■ SOURCE PASSAGE:

How to… self-release your music

Music expert & indie label aficionado Katie Riding gives her top tips for releasing your own music...

Anita Awbi
  • By Anita Awbi
  • 25 Jul 2013
  • min read
Artist manager, PR and independent label aficionado Katie Riding talks us through her top tips for self-releasing music in both physical and digital formats.

Katie is co-founder of Bang On PR and co-creator of Independent Label Market with Joe Daniel, head of Angular Records. She also manages Planningtorock and The Invisible. Previously, Katie has worked with Foals, Bat for Lashes, Human League, The Knife, These New Puritans and many more UK and international acts.

She was recently involved in helping Planningtorock to launch her own record label Human Level, which has produced cult releases on both physical and digital formats. The first EP, released late last summer, featured Planningtorock and French electronic artist rRoxymore.

Here, Katie talks us through the process of setting up your own record label, offering useful pointers for those interested in taking the DIY route.

First things first
Decide on a release format then get your music mixed. You can either do this at home with the right computer programme or at a professional studio (more on that later).

Then register with PPL as both a rightsholder (you will own the recording copyright to your own music you release) and as a performer (as you will also have played on the recording). When joining as a rightsholder, PPL will issue you with ISRC product codes that you need to assign to each track you release. PPL give you a long ISRC number that’s exclusive to your record label and every time you put out a release you add a unique identifier to the end of the code to mark each particular song.

[Please see M’s note at the bottom for guidance from MCPS on releasing your own music]

Once you have your ISRC codes you are ready to register with a digital distributor. If you haven’t got your own ISRC codes already, some digital distributors may be able to assign you some. It’s worth checking with them.

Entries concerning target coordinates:
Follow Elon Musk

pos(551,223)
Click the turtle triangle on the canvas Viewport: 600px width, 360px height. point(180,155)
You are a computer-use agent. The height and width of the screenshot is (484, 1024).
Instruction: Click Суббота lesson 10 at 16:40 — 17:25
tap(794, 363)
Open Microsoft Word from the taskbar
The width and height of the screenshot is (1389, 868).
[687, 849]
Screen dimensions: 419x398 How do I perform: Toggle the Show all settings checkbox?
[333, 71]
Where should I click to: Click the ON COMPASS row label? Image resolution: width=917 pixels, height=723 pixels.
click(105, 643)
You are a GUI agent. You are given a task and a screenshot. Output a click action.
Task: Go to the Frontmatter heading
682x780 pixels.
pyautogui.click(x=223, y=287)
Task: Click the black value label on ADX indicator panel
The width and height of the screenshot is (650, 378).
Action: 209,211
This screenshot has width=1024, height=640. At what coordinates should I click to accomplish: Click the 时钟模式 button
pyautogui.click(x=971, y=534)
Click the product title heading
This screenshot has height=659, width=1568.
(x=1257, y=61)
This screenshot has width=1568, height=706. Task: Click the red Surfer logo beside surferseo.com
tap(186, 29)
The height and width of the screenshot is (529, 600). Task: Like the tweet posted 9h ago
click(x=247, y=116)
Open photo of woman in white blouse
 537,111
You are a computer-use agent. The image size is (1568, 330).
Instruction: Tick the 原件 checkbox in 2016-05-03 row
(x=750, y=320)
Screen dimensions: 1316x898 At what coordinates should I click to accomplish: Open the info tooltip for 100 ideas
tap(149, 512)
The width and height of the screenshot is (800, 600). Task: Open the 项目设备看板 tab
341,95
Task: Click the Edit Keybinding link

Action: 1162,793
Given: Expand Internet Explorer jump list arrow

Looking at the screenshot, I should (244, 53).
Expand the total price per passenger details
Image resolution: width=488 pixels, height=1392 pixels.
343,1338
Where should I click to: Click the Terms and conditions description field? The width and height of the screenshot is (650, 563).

■ PROBLEM A:
Reproduce the article on self-releasing music in its entirety, without any alteration.
■ PROBLEM B:
Extract each line of the records in which the word "should" appears.
The article and the records originate from separate sources.

■ CORRECT RESULT A:
How to… self-release your music

Music expert & indie label aficionado Katie Riding gives her top tips for releasing your own music...

Anita Awbi
  • By Anita Awbi
  • 25 Jul 2013
  • min read
Artist manager, PR and independent label aficionado Katie Riding talks us through her top tips for self-releasing music in both physical and digital formats.

Katie is co-founder of Bang On PR and co-creator of Independent Label Market with Joe Daniel, head of Angular Records. She also manages Planningtorock and The Invisible. Previously, Katie has worked with Foals, Bat for Lashes, Human League, The Knife, These New Puritans and many more UK and international acts.

She was recently involved in helping Planningtorock to launch her own record label Human Level, which has produced cult releases on both physical and digital formats. The first EP, released late last summer, featured Planningtorock and French electronic artist rRoxymore.

Here, Katie talks us through the process of setting up your own record label, offering useful pointers for those interested in taking the DIY route.

First things first
Decide on a release format then get your music mixed. You can either do this at home with the right computer programme or at a professional studio (more on that later).

Then register with PPL as both a rightsholder (you will own the recording copyright to your own music you release) and as a performer (as you will also have played on the recording). When joining as a rightsholder, PPL will issue you with ISRC product codes that you need to assign to each track you release. PPL give you a long ISRC number that’s exclusive to your record label and every time you put out a release you add a unique identifier to the end of the code to mark each particular song.

[Please see M’s note at the bottom for guidance from MCPS on releasing your own music]

Once you have your ISRC codes you are ready to register with a digital distributor. If you haven’t got your own ISRC codes already, some digital distributors may be able to assign you some. It’s worth checking with them.

■ CORRECT RESULT B:
Where should I click to: Click the ON COMPASS row label? Image resolution: width=917 pixels, height=723 pixels.
This screenshot has width=1024, height=640. At what coordinates should I click to accomplish: Click the 时钟模式 button
Screen dimensions: 1316x898 At what coordinates should I click to accomplish: Open the info tooltip for 100 ideas
Looking at the screenshot, I should (244, 53).
Where should I click to: Click the Terms and conditions description field? The width and height of the screenshot is (650, 563).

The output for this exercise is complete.